The regular drill season was over, and the Potterers had come from Brighton to Aldershot, exchanging with a regiment that had borne the heat and burden of the summer in flying columns and Long Valley field-days. So it seemed that the Muleteer had at all events a quiet winter in front of him, before the season should come round when he should have to encounter the chances of the Long Valley, the pitfalls of the Fox Hills, and the grips and fissures of the Devil’s Jumps. But it happened that early in October a continental cavalry officer of distinction visited England, and orders came down from Pall Mall for a field-day of the Aldershot cavalry brigade in honour of the stranger. The general commanding the brigade was away on leave, shooting grouse in Scotland. The three regiments paraded, and lo! the junior captain of the Potterers, senior as he was in army rank to any other officer on the ground, quitted his subsidiary position of squadron leader in the Potterers, rode out to the front, and assumed command of the brigade.

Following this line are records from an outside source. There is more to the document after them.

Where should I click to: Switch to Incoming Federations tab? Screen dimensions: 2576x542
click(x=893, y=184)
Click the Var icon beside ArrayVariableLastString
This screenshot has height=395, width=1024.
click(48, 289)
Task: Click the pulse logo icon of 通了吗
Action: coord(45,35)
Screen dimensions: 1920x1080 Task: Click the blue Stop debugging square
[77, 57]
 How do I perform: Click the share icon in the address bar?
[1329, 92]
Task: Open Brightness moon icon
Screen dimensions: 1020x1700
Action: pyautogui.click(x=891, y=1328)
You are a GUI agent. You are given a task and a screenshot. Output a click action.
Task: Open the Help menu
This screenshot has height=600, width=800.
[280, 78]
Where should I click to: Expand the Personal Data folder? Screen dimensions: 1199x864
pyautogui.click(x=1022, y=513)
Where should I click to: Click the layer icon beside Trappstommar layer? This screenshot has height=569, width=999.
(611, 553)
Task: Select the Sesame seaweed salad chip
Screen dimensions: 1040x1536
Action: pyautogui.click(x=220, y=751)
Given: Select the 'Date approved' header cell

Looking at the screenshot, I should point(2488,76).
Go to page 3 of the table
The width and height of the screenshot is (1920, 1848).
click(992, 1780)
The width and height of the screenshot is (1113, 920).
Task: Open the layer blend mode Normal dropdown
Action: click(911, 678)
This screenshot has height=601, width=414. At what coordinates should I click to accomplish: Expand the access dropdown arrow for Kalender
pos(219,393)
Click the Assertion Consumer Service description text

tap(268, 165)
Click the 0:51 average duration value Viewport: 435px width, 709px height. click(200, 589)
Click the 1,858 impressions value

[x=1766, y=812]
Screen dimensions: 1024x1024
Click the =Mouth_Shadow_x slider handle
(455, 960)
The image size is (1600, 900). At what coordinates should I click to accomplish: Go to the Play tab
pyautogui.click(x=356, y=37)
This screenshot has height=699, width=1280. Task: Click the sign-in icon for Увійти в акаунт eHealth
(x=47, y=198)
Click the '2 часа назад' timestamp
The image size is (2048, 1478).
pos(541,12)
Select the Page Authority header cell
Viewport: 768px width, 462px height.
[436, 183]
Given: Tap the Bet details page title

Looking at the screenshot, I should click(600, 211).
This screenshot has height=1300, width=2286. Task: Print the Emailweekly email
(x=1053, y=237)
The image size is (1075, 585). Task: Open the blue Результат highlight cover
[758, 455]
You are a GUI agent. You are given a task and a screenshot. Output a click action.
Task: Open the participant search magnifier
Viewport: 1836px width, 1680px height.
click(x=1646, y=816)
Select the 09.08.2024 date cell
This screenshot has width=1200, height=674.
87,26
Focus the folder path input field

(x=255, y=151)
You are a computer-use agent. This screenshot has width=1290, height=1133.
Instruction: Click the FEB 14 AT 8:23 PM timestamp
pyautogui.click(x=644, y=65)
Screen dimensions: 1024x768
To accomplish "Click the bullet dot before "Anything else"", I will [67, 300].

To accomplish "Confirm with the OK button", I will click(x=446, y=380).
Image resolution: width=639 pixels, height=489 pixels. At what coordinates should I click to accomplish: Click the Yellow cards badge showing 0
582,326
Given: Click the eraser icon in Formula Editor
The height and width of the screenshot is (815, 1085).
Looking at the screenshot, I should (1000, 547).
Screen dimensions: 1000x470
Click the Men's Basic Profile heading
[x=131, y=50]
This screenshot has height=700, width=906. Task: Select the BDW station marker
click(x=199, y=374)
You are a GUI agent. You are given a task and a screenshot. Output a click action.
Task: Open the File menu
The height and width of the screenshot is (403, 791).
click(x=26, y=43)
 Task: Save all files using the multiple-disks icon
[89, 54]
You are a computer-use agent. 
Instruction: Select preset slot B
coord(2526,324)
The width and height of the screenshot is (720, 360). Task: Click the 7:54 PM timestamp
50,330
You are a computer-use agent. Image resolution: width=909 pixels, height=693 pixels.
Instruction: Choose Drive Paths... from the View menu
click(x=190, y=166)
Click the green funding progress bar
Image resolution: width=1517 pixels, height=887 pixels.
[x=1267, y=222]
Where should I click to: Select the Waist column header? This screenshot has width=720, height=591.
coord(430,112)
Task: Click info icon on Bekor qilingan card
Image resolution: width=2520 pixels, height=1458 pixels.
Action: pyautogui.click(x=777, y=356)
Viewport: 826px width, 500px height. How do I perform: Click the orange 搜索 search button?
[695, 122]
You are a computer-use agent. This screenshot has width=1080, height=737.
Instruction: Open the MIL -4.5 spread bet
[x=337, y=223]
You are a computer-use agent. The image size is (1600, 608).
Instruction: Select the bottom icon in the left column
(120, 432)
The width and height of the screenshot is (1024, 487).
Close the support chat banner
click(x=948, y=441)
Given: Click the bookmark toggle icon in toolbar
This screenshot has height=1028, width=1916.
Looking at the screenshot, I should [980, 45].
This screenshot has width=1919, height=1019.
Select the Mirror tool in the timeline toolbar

It must quite frankly be allowed that he made a deuce of a mess of it. The Duke addressed him in those bland phrases and mild tones which are so characteristic of the head of the British army when things do not go smoothly. The Muleteer, for his part, lost his temper as well as his head, and pitched vehemently into his own regiment, denouncing it for all sorts of faults and shortcomings. The lieutenant-colonel commanding it bore his expletives with a grim submissive silence, biding his time. At length, the Duke and the Muleteer both equally hoarse, the distinguished stranger fluent in encomia while an amused smile played over his features, the field-day came to an end. The Muleteer ceased from his temporary pride of place as acting brigadier-general, and reverted to his position as junior captain of the Potterers; and that honest old corps stolidly returned to barracks. No sooner had the men dismounted than “officers’ call” was sounded. The officers, still with the grime of the Long Valley on their faces, crowded into the orderly room, where they found the chief already seated in his chair, with that look in his face which it wore when he was not amiable. He directed the Muleteer to come to the front, and thus addressed him:—

“When in command of the brigade to-day, you used, sir, a considerable variety of forcible expressions in the denunciation of the regiment which I have the honour to command. To some extent, I am prepared to admit the force of your strictures, although it might be the opinion of an impartial critic that the fault did not wholly lie with the regiment. The squadron of which your own troop, sir, was a part, was the chief sinner in slackness and blundering. You will, sir, till further orders, take that squadron out into the Long Valley for drill every morning, from nine to eleven. And, sir, I observed to-day that your seat on horseback was excessively bad, and that when your charger knocked about a bit, you were all over the place. You will, therefore, until further orders, go to riding-school every morning, from seven to eight, along with the junior class of recruits. That is all I wished to say. Good-morning, gentlemen.”

The same afternoon the Muleteer sent in his papers, and next morning he went away on leave, pending his retirement from the service. I believe he is now living in the Poictiers district, engaged in the occupation of breeding mules.